Optimization of Extraction Parameters of Ethanol Extracts of Propolis Samples Using Artificial Neural Network and Moth-Flame Optimization Algorithm
Categoría del artículo: Original Article
Publicado en línea: 26 oct 2021
Páginas: 229 - 241
Recibido: 16 jun 2020
Aceptado: 08 jul 2021
DOI: https://doi.org/10.2478/jas-2021-0018
Palabras clave
© 2021 Ayşenur Gurgen et al., published by Sciendo
This work is licensed under the Creative Commons Attribution 4.0 International License.

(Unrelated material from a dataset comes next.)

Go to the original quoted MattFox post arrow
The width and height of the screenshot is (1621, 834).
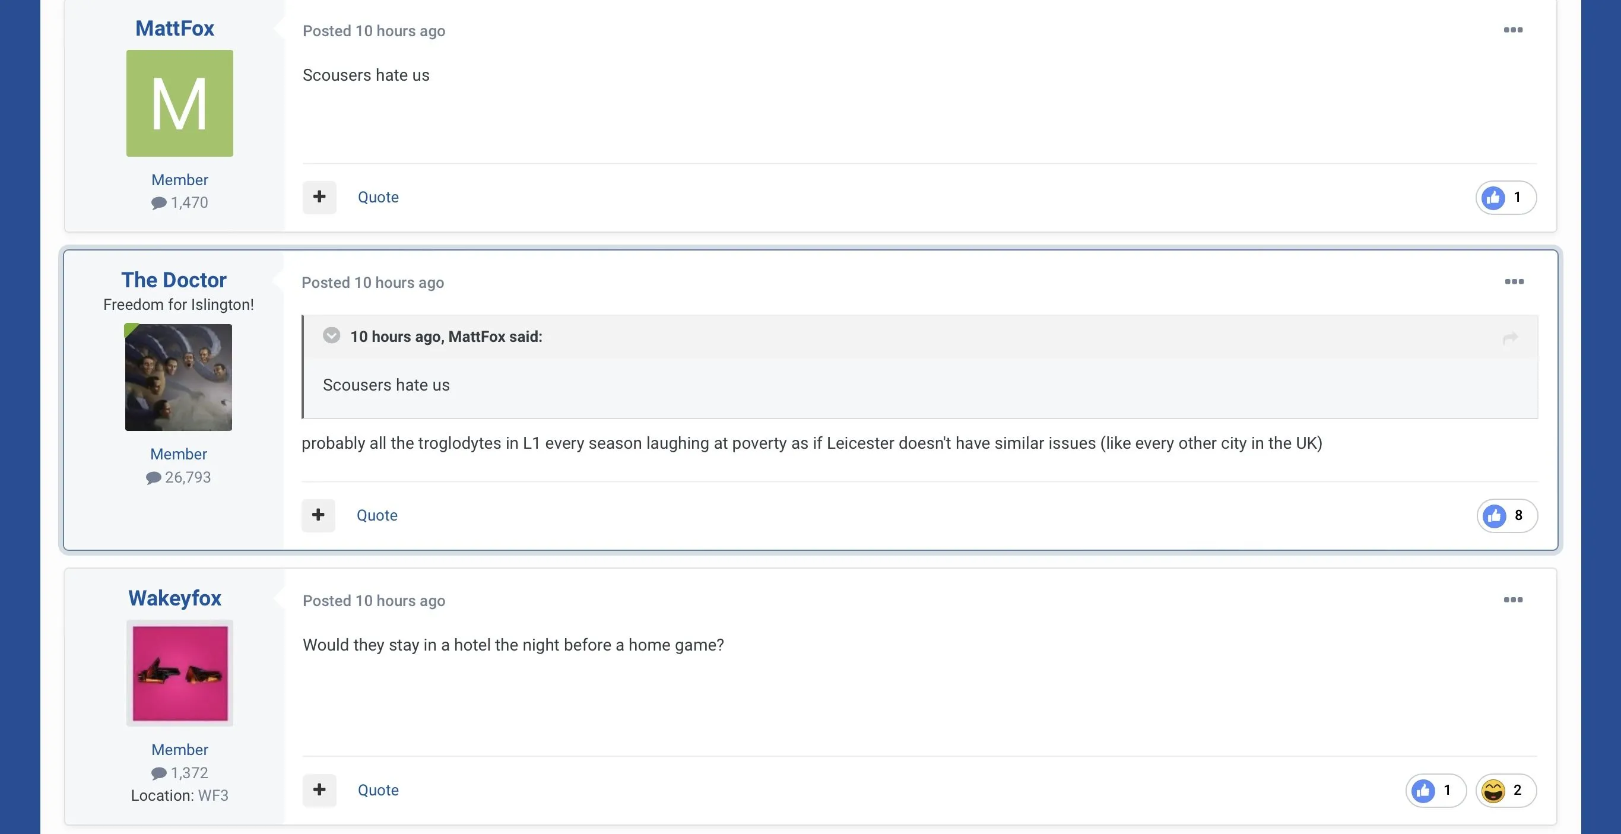pos(1510,338)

In this study, the optimum values of propolis ethanol extracts parameters were determined with the use of single and multi-objective optimization procedures. The euclidean distance approach was used in the multi-objective optimization process. Firstly, propolis was extracted using water with ethanol contents 40, 50, 60, 70 and 80% for 8, 10, 12, 16, 20 and 24 h. Then, total phenolic content (TPC) and ferric reducing antioxidant power (FRAP) activities of all extracts were determined. With the obtained data a prediction model was produced with the use of artificial neural networks (ANN), and optimization was performed using a moth-flame (MFO) algorithm. The best prediction models for the TPC and FRAP were observed in 2-5-1 and 2-5-1 network architecture with the mean absolute percentage error (MAPE) values, 5.126 and 2.451%, respectively. For maximum TPC, the extraction parameters were determined as ethanol content 57.5% and extraction time 13.56 h. To maximize FRAP, the optimized extraction parameters were ethanol content 72.03% and extraction time 18.04 h. The optimum extraction conditions for both maximum values of the studied assays were ethanol content 70.03% and extraction time 16.93 h. The study concluded that the integrated ANN and MFO algorithm system can be used in single and multi-objective optimization of extraction parameters. The established optimization model can save time, money, labor and energy.